Y ahora, ¿qué? Levaray, entre otros a los que no queremos escuchar, nos ha avisado de las mentiras. Ha hecho falta un susurro de la naturaleza para que los cimientos de nuestras sociedades, frágiles como la ilusión de la que están hechos, se resquebrajen. De nosotros depende el futuro. El virus ya no nos encierra en casa, pero no hemos sabido construir una sociedad más justa y solidaria, en la que los trabajos cambien, con equilibrio en lo social y ecológico; a la par que en muchos ámbitos (como la sanidad, banca, energía, ciencia y otros) que deberían estar exentos de las necesidades e infinito apetito de lo que se ha denominado “mercado”, en realidad monstruo explotador para que unos pocos vivan -y pongan en peligro- a una mayoría, sigue igual.

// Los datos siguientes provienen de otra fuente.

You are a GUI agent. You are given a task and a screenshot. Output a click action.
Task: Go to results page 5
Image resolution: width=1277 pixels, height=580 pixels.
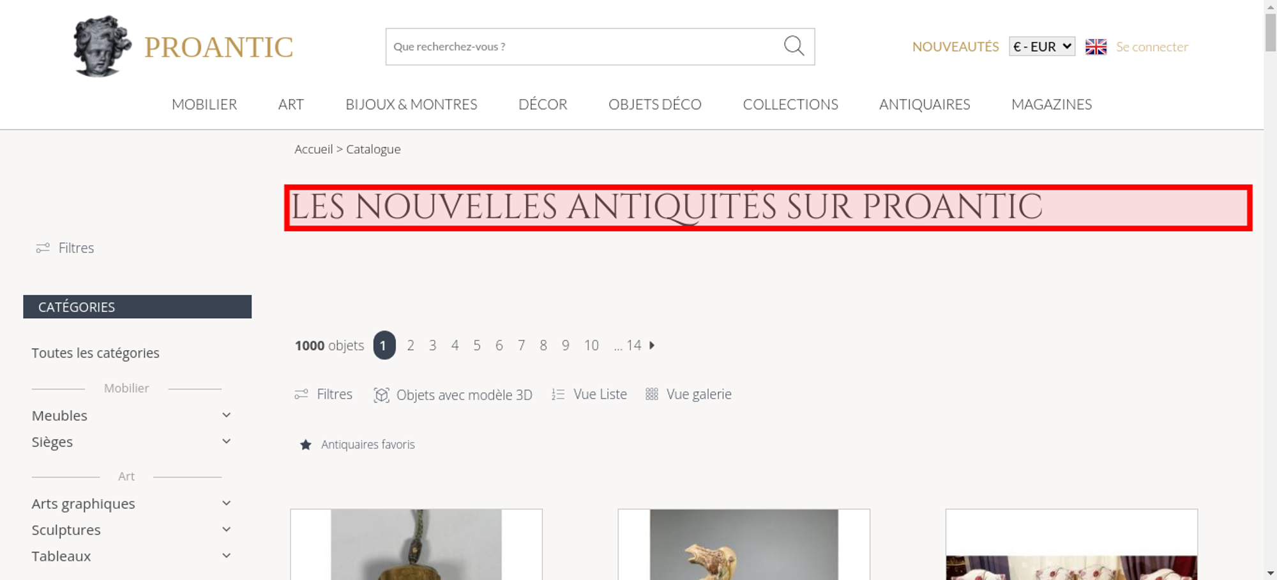coord(477,346)
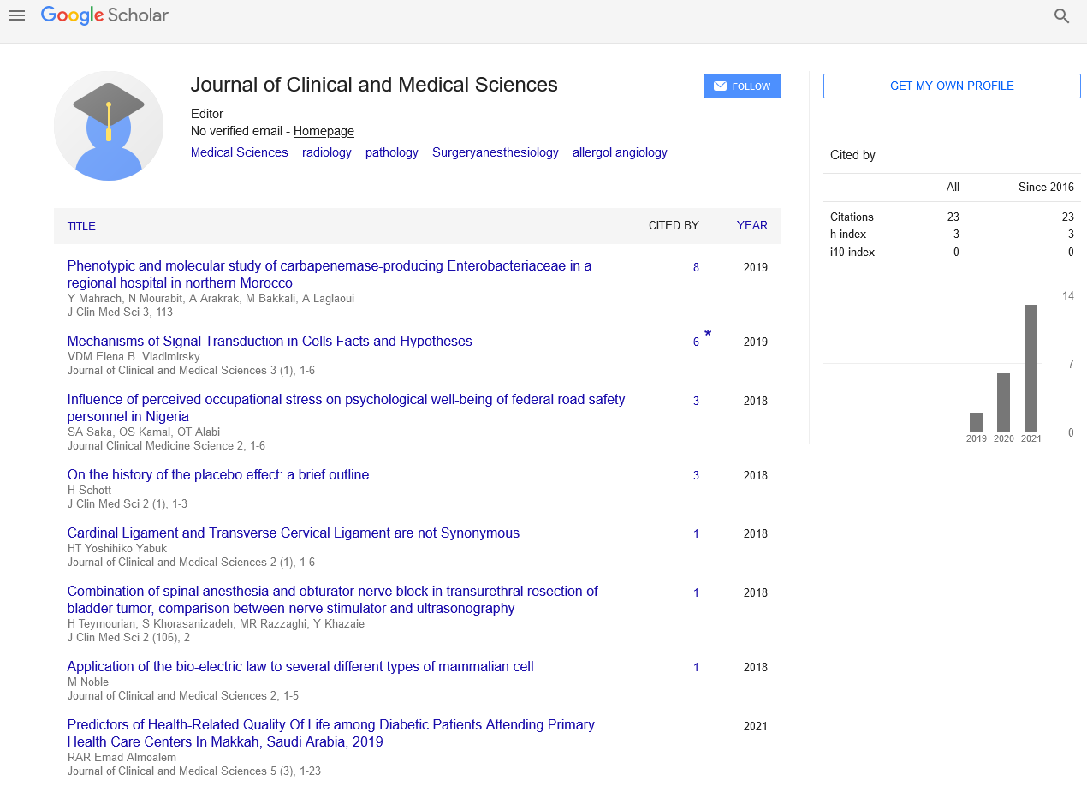
Task: Click the search magnifier icon
Action: (x=1061, y=16)
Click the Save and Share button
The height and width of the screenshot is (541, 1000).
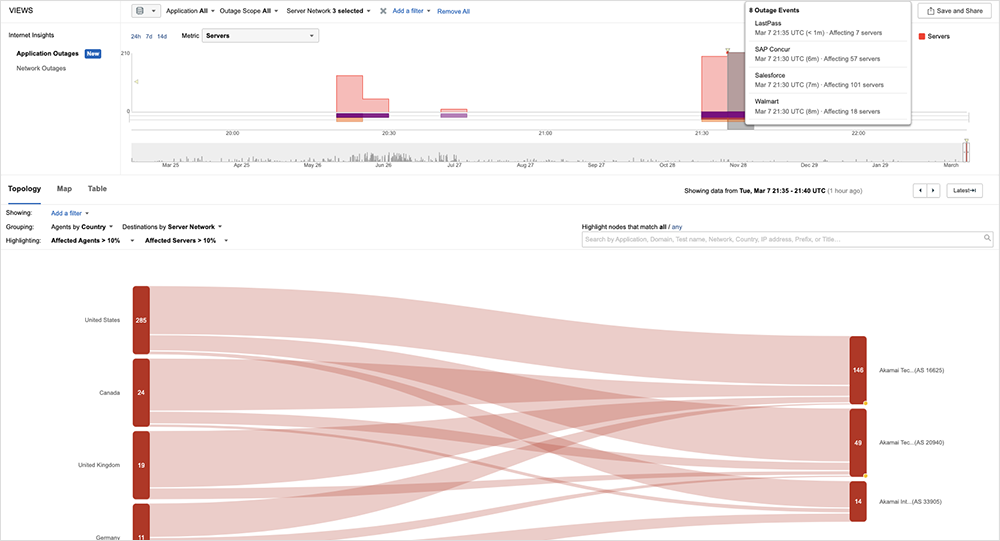[953, 11]
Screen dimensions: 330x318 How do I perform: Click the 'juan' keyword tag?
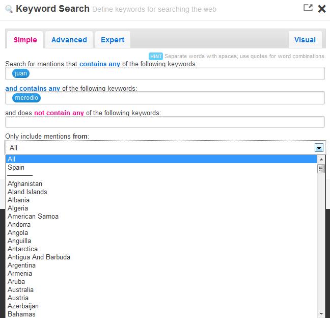pyautogui.click(x=21, y=73)
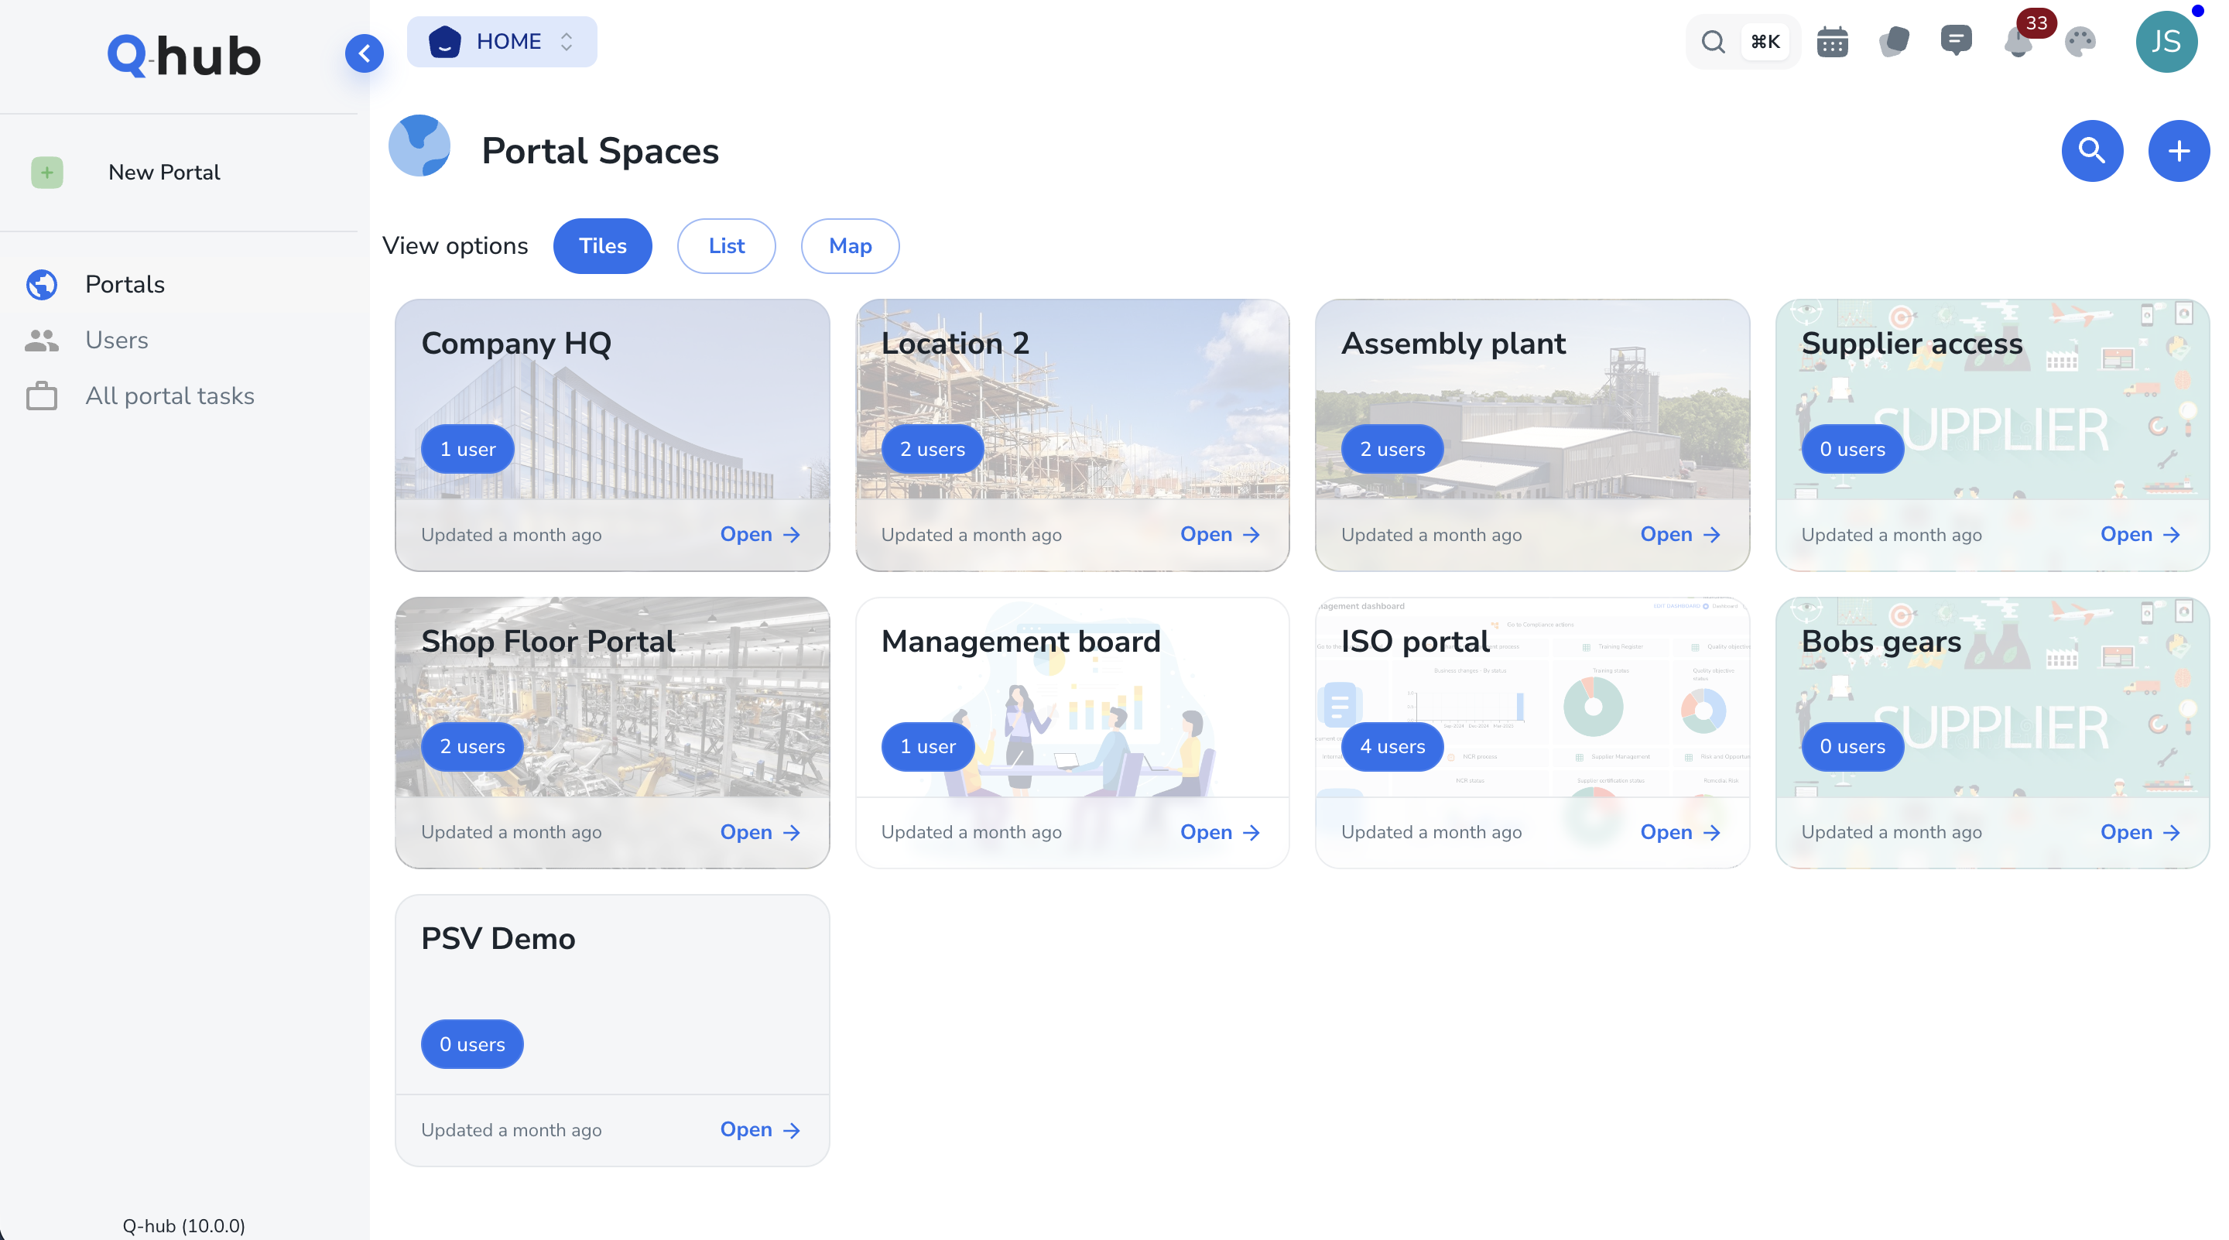
Task: Open the calendar icon in the top bar
Action: 1832,41
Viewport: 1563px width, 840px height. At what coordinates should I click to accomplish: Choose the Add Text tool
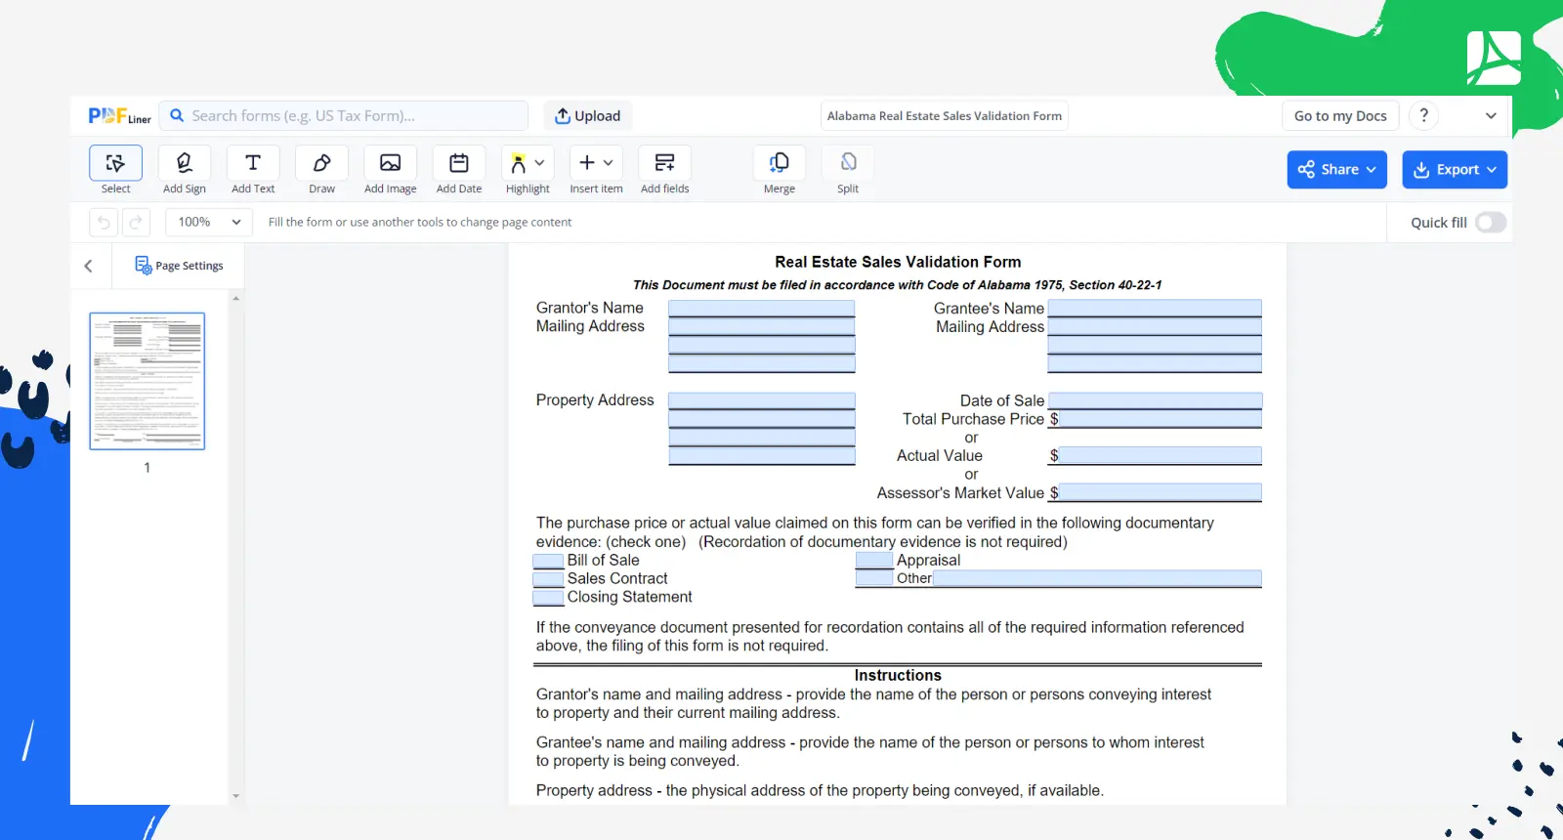coord(253,163)
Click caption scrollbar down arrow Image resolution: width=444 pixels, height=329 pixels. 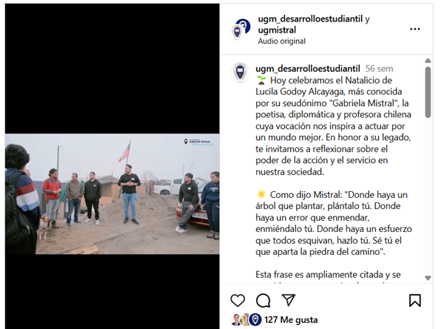click(x=428, y=278)
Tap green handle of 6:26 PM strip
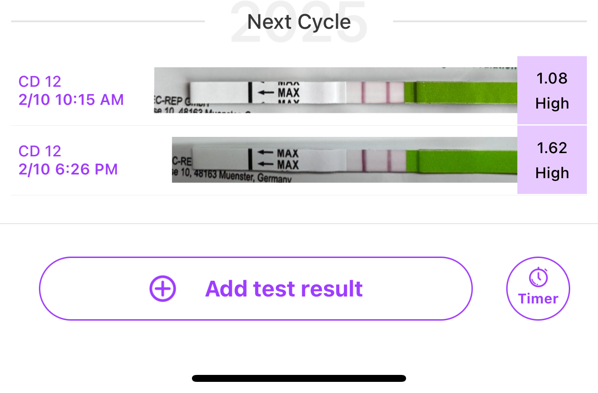The image size is (598, 393). (464, 162)
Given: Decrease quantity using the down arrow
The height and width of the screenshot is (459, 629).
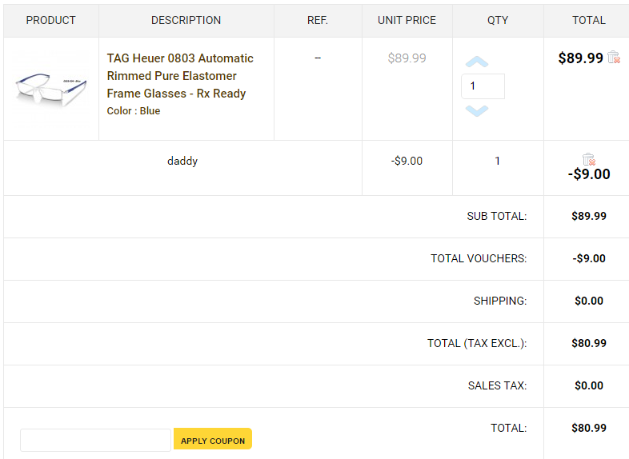Looking at the screenshot, I should 476,110.
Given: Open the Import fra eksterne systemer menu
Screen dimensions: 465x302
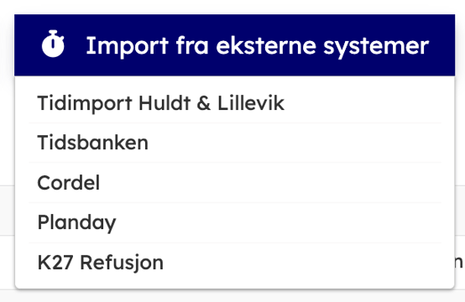Looking at the screenshot, I should coord(234,45).
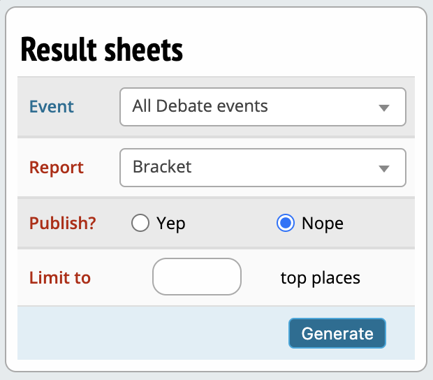Select the Nope radio button
The width and height of the screenshot is (433, 380).
(x=285, y=224)
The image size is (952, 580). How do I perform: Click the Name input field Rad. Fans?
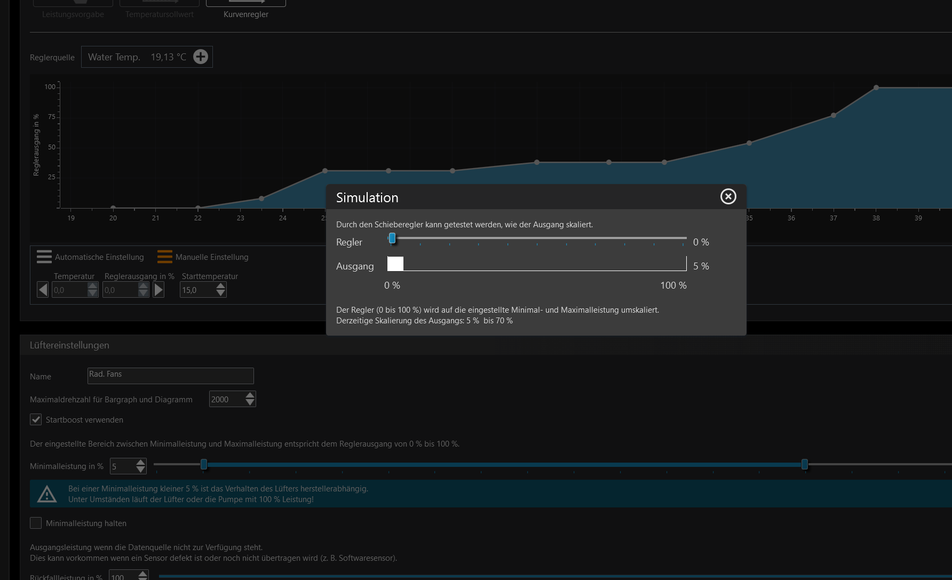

Acabo con un ejemplo que me parece revelador de la situación meridianamente descrita por Puta fábrica. Una trabajadora, temporal, que desempeñaba su labor en una empresa de telemarketing abierta en tiempo de pandemia, murió por coronavirus. Vergüenza para los políticos que lo han consentido, para los empresarios que lo provocaron y para los sindicatos que no la defendieron. No os deseo lo mismo, no os deseo ninguna violencia, ni siquiera os deseo la cárcel. Me conformo con que un día entendáis el daño que habéis causado. Eso debería ser pena suficiente y un paso imprescindible en la construcción de un mundo mejor. Descansa en paz, compañera.

“De tener dos dedos de frente, saldríamos corriendo enseguida. Entre el paro y la muerte no hay duda posible. ¡Vaya alternativa! Y aun así, sé que mañana iré a currar de nuevo. ¡Puta fábrica!”. (Extraído de la obra).